Дмитрий Сливняк: Алия по Герцлю

 
 
 
   

Дмитрий Сливняк

Алия по Герцлю*


"Репатриант из СНГ зачастую испытывает затруднение в поиске единомышленников среди коренных израильтян. Те, кто соглашасен с ним в одном вопросе, не соглашаются с ним в другом. Я лично согласен с Герцелем по трём вопросам: я не готов отказаться от родного языка, даже в пользу иврита; я настаиваю на отделении религии от государства и хочу жить в стране с территорией большой настолько, насколько это возможно. Такого мнения придерживаются не все новые репатрианты, но назвать его мнением меньшинства тоже невозможно".
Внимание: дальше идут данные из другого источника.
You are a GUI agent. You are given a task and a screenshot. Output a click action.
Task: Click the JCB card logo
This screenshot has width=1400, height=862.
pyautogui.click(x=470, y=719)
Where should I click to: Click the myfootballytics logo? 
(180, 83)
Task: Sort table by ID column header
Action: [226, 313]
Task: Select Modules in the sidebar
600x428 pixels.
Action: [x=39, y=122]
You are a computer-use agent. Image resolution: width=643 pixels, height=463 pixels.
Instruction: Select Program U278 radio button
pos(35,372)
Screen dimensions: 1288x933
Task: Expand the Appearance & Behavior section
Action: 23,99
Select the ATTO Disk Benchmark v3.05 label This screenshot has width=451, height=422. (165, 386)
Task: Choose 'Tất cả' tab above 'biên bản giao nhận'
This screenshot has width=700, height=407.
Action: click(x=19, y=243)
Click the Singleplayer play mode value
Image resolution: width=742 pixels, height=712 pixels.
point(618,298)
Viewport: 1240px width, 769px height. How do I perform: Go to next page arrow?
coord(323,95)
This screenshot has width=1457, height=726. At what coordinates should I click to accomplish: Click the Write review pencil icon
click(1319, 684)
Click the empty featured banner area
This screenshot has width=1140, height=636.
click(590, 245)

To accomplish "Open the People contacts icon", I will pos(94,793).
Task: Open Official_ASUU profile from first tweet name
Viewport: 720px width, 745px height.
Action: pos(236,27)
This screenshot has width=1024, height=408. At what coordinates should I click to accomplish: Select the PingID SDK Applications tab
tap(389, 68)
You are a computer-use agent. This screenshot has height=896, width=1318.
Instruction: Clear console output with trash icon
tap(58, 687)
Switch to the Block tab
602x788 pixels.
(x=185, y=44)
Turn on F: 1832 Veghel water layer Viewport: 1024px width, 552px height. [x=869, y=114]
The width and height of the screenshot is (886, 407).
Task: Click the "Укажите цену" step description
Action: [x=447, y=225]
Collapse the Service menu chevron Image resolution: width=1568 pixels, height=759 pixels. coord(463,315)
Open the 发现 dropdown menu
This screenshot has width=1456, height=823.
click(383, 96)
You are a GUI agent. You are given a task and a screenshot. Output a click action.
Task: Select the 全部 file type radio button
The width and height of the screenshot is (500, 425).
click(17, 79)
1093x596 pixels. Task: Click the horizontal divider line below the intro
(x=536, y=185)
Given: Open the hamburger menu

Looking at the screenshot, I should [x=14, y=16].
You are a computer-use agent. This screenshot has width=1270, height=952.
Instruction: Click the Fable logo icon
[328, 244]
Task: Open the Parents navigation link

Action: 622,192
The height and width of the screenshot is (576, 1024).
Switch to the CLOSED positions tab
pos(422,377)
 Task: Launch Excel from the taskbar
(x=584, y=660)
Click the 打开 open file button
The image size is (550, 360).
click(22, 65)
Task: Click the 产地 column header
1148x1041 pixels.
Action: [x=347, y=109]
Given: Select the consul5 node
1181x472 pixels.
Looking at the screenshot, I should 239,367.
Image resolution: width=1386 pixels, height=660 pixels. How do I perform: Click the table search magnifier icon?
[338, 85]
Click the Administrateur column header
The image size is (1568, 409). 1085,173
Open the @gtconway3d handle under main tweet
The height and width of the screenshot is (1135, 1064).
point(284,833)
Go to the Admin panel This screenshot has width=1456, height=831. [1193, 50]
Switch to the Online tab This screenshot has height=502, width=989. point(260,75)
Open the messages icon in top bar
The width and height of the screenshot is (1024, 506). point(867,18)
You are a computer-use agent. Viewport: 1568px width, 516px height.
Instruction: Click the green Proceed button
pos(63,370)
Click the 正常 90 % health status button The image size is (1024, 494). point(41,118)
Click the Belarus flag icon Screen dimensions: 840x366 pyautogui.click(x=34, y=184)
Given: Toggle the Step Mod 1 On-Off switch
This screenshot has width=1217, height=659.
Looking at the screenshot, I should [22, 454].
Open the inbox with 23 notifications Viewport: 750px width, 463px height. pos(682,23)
Есть в Эрец-Исраэль примерно миллион человек, которые, в большинстве своём, если судить по принятым в Израиле стандартам, выглядят белыми воронами: они способны на едином дыхании требовать и трансфера арабов и расформирования Главного раввината; они чувствуют себя израильтянами, когда речь идёт о политике, и русскими, когда речь заходит о культуре. Трудно вписать большинство олим из Советского Союза в традиционный треугольник "правый-левый-религиозный", не отвечают они также и требованию классического сионизма, которое предполагает безусловное слияние с "новой ивритской нацией". Однако эта группа выглядит абсолютно нормально, если рассматривать её с иной точки зрения – с точки зрения сионистского идеала Герцля. Теодор Герцль, еврей-реформист, который не знал иврита, очень известен в Израиле под еврейским именем Биньямин Зэев и по прочно связанному с его именем определению "провозвестник государства". А между тем, в Израиле прочно забыты подробности его провидения, и есть смысл напомнить их здесь, как в своё время сделала это Гайль Харэвен в статье, опубликованной несколько лет назад. 
Во второй части своего утопического сочинения "Альтнойланд" (перевод на иврит Нахума Соколова), которая называется "Тель-Авив", Герцль описывает что-то вроде организованной экскурсии в то самое "новое общество", которое сложилось на Земле Израиля в результате сионистских усилий. Это общество совершенно секулярно.. Ортодоксальные раввины, которые сопротивлялись сионистской идее, и в описанное время прибыли в страну, чтобы наводить в ней свои порядки, не добиваются в этом особого успеха. В частности, им не удалось ограничить алию исключительно евреями –, неевреи также вправе присоединиться к новому обществу.
В утопии Герцля нет места проблеме еврейского характера государства: мусульманское население, представлено в книге одним богачом, который вполне удовлетворен тем, что государством управляют евреи. И ещё, новое государство – обратите внимание – занимает значительную площадь, включающую и Бейрут, и Дамаск. В этом государстве не говорят на иврите: язык главных героев книги – литературный немецкий, а простые люди в романе изъясняются на южно-немецком диалекте, который Герцль, видимо, принимал за идиш. В "Еврейском государстве" Герцль пишет о "темпле" ("храме"), то есть о реформистской синагоге в каждом поселении, а в "Альтнойланд" - о Храме ("Бейт ха-Микдаш"), разумеется, возведённом на Храмовой горе, однако, судя по описанию, молятся в нём по реформистскому канону.
Современный Израиль, ведя нескончаемые и успешные войны с арабами, весьма недовольными нашим присутствием здесь, занимает, однако, очень небольшую территорию, которая в будущем может стать ещё меньше. Это общество знакомо и с языковым, и с религиозным принуждением. Здесь препятствуют в получении официального статуса любому неортодоксальному течению в иудаизме. Обычно, те, кто ратует за отделение религии от государства, они же и приверженцы отступления со всех контролируемых нами территорий, а те, кто против территориальных уступок, обычно, готовы отказаться от светского характера государства.
Репатриант из СНГ зачастую испытывает затруднение в поиске единомышленников среди коренных израильтян. Те, кто согласен с ним в одном вопросе, не соглашаются с ним в другом. Я лично согласен с Герцелем по трём вопросам: я не готов отказаться от родного языка, даже в пользу иврита; я настаиваю на отделении религии от государства и хочу жить в стране с территорией большой настолько, насколько это возможно. Такого мнения придерживаются не все новые репатрианты, но назвать его мнением меньшинства тоже невозможно.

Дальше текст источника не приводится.